Course Objectives:

1.      To impart knowledge about basic significance of artificial intelligence in the area of decision making, recognition, similarity matching etc.

2.      To explain the concept of artificial neural network and its models, various learning algorithms in supervised and unsupervised mode

3.      To explain the concept of fuzzy logic and fuzzy logic system

4.      To explain concept of genetic algorithms and genetic operator.

5.      To understand the hybrid structure ANN-GA, ANN-fuzzy, GA-Fuzzy

Overview: Concepts of artificial intelligence (AI) and optimization, Introduction of various AI techniques, features and advantages in comparison to conventional methods, applications in electrical systems.
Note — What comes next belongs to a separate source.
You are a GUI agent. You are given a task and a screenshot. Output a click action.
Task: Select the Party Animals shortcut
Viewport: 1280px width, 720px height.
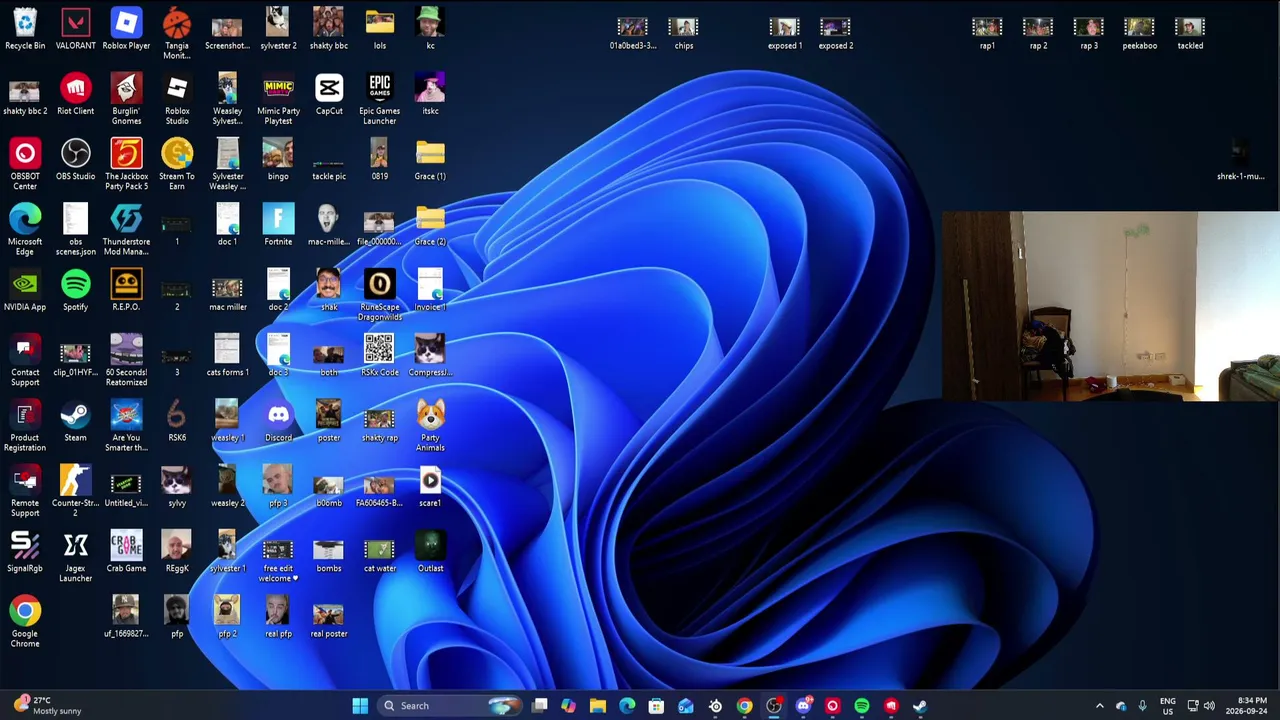(430, 425)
Artificial Neural Network: Review of ANN and learning processes, Learning algorithms, Transforming static neural network into dynamic, Neuronal filters, Supervised learning as an optimization method, Temporal back-propagation algorithm, neurodynamical model, Application of Hopfield neural network for constrained and unconstrained optimization, Stochastic machines, recurrent network architectures, Time-delay feed forward neural network, Fast training algorithms of neural network


Fuzzy Logic: Review offuzzy sets and fuzzy systems, Development of membership function, Fuzzy measures, LR Fuzzy numbers, Fuzzy Bayesian decision making, Fuzzy system design and simulation, Fuzzy optimization, Solution of linear system under fuzzy environment, Multi-input, Multi-output system, Multi-objective decision making.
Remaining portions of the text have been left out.